- Exercise requirements: Lines in the material below that include "computer" need to be tallied; give the total alone.

========

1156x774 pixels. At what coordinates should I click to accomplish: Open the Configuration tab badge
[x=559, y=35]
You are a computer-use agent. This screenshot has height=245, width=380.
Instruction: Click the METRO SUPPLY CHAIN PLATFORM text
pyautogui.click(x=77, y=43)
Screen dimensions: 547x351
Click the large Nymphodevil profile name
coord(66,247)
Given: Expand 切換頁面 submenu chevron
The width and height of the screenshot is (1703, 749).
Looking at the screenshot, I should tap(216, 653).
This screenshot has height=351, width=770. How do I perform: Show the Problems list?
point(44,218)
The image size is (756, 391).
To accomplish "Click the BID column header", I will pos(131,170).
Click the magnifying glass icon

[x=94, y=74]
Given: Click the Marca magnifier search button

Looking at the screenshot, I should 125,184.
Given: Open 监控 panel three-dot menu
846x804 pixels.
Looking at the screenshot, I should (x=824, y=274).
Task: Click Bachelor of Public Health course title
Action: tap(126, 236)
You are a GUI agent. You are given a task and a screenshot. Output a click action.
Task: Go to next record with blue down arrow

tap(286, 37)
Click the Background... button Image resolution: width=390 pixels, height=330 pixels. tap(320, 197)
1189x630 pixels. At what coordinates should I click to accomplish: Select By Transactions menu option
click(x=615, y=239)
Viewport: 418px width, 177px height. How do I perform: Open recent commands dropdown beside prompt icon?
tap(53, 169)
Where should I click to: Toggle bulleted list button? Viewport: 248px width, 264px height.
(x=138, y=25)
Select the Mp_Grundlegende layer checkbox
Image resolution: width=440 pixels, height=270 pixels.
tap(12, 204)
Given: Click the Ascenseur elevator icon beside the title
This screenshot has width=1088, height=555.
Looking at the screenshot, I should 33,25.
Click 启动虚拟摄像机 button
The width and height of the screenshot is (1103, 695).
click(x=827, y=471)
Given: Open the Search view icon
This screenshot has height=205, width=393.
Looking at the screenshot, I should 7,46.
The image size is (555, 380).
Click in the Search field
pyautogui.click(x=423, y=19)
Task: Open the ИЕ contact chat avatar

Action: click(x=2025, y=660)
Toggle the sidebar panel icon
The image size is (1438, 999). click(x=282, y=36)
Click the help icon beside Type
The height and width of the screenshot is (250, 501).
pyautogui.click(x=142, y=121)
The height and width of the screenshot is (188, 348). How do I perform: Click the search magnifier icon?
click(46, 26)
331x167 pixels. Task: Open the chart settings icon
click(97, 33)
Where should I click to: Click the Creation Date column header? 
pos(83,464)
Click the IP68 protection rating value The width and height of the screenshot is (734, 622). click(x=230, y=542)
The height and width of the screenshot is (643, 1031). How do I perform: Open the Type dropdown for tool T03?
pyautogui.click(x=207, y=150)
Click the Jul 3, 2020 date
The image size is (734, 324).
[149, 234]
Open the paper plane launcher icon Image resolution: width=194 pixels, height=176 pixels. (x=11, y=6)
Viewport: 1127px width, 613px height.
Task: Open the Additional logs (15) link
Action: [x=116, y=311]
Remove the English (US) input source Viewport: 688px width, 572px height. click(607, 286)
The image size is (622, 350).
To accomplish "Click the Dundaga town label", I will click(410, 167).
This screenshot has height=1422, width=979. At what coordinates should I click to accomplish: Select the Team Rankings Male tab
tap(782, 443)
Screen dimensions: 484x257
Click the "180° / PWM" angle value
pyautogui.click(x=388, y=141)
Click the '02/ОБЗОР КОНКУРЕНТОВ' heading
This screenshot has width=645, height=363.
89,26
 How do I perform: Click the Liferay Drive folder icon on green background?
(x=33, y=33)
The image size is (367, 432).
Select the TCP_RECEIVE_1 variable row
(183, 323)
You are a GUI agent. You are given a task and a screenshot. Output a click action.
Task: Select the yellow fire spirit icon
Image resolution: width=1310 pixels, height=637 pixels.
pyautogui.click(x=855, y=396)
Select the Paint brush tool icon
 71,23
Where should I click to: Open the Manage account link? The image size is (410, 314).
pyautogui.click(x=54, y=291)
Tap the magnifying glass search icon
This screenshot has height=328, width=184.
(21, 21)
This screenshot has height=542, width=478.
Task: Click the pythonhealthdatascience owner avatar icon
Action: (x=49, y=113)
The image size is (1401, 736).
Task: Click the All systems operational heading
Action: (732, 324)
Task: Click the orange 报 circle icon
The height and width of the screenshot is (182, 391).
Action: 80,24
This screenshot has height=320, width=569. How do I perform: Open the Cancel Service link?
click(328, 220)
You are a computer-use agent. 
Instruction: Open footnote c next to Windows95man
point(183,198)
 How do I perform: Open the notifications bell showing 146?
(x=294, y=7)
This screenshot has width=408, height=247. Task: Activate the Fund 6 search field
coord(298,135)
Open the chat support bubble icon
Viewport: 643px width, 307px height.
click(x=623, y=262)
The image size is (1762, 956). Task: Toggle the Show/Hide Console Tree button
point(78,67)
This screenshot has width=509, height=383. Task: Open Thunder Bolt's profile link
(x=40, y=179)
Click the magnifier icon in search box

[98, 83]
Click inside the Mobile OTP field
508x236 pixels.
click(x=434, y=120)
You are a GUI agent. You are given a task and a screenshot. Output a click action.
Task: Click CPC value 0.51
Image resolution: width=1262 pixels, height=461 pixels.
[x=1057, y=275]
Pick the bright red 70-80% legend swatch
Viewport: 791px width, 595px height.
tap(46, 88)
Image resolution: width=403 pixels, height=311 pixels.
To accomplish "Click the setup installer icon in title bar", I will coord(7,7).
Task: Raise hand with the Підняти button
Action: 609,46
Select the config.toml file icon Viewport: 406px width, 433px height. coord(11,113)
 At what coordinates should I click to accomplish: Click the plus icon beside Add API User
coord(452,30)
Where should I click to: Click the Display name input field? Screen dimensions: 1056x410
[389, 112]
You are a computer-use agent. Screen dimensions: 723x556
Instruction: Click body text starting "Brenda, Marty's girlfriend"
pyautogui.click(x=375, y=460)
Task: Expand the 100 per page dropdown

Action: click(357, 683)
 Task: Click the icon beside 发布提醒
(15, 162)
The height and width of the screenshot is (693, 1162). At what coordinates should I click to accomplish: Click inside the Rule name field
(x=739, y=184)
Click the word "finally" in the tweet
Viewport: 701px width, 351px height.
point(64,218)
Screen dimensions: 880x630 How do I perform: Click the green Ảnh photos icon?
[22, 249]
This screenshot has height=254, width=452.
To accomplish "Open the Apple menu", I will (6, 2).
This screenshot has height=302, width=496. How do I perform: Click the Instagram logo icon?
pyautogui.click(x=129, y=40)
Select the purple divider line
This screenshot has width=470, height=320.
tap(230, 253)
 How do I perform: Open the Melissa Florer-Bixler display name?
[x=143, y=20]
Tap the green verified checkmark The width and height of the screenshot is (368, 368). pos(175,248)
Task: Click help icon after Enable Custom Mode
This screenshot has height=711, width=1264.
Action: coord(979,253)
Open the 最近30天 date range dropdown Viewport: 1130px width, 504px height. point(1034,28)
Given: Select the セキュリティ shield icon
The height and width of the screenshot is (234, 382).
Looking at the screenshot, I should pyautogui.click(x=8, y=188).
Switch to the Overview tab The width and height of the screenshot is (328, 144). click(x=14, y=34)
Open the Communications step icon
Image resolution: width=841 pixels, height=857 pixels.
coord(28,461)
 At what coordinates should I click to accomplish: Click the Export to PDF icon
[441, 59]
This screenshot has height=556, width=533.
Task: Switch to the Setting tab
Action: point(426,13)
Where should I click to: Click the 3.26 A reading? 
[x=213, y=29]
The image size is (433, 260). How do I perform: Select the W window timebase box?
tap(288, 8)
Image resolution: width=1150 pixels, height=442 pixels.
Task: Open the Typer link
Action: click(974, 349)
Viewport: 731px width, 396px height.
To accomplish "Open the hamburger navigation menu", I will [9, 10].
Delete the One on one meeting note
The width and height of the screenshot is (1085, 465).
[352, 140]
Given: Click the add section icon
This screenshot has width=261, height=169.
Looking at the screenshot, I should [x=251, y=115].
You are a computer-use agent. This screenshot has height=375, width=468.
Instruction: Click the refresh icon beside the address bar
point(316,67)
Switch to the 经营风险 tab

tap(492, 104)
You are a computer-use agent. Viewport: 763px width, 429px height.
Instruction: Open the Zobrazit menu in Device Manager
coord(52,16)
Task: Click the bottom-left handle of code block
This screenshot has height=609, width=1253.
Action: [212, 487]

========

- Result: 5